Dans un premier temps 111 personnes, mais aujourd'hui le millier est largement dépassé, ont signé un appel avec une démarche tactique similaire à la lutte pour le droit à l'avortement : «Nous ne pouvons accepter que le seul discours autorisé soit celui de la loi, ni que des opinions, parce qu'elles contredisent le dogme prohibitionniste, soient traitées en délit... Ce qui se joue dans ce procès, c'est donc bien autre chose que l'innocence des accusés et bien plus que le droit à la libre expression... à un moment ou à un autre de ma vie, j'ai consommé des produits stupéfiants. Je sais qu'en admettant publiquement être un usager de drogues, je peux être inculpé. "

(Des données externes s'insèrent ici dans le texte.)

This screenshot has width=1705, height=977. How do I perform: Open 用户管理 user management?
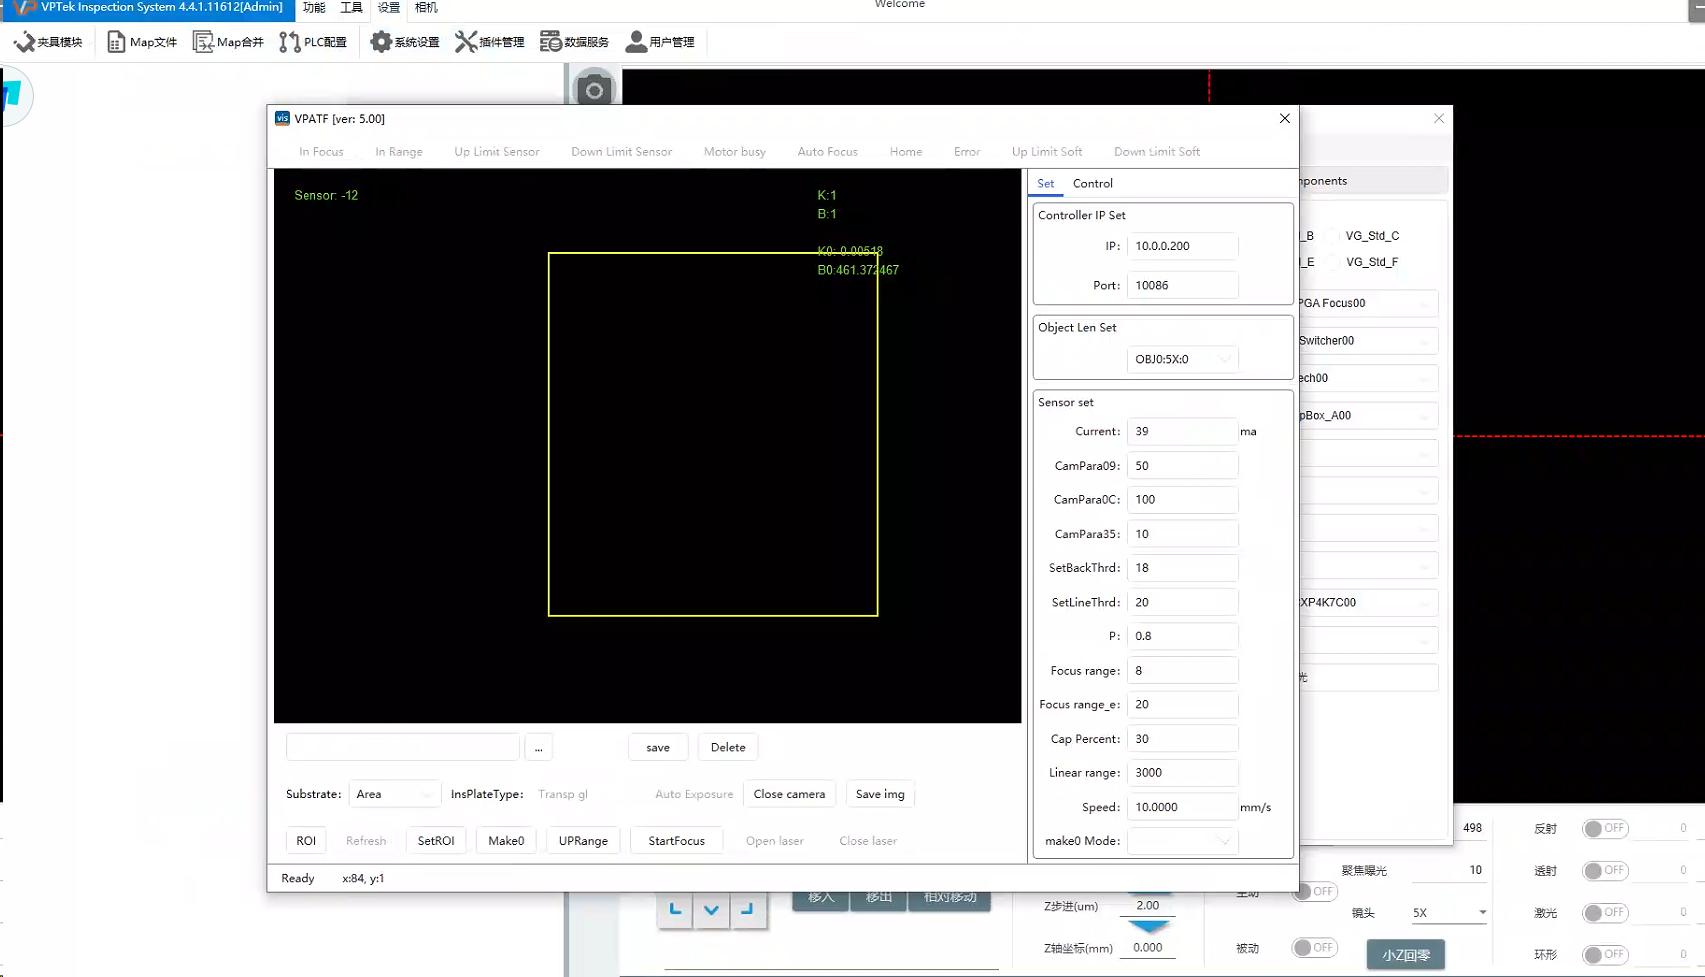[660, 42]
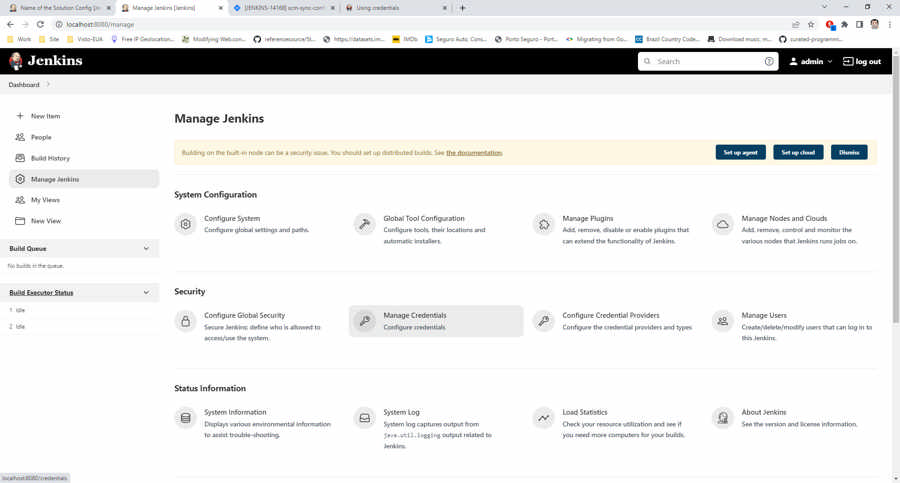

La deuxième citation provient du livre Lettre ouverte aux législateurs que le CIRC (Collectif d'information et de recherche cannabique), le 9 décembre dernier, a distribué à la moitié des députés. Le tout a été adressé par courrier avec un pétard. Des plaintes ont été déposées par quelques députés choqués par de telles provocations. Ne doutons pas que la procédure judiciaire suit son cours, et notons au détour que Jean-Pierre Galland (CIRC) passera en procès le mois prochain (les 25 et 26 mars) pour organisation de manifestation illicite (appel du 18 juin).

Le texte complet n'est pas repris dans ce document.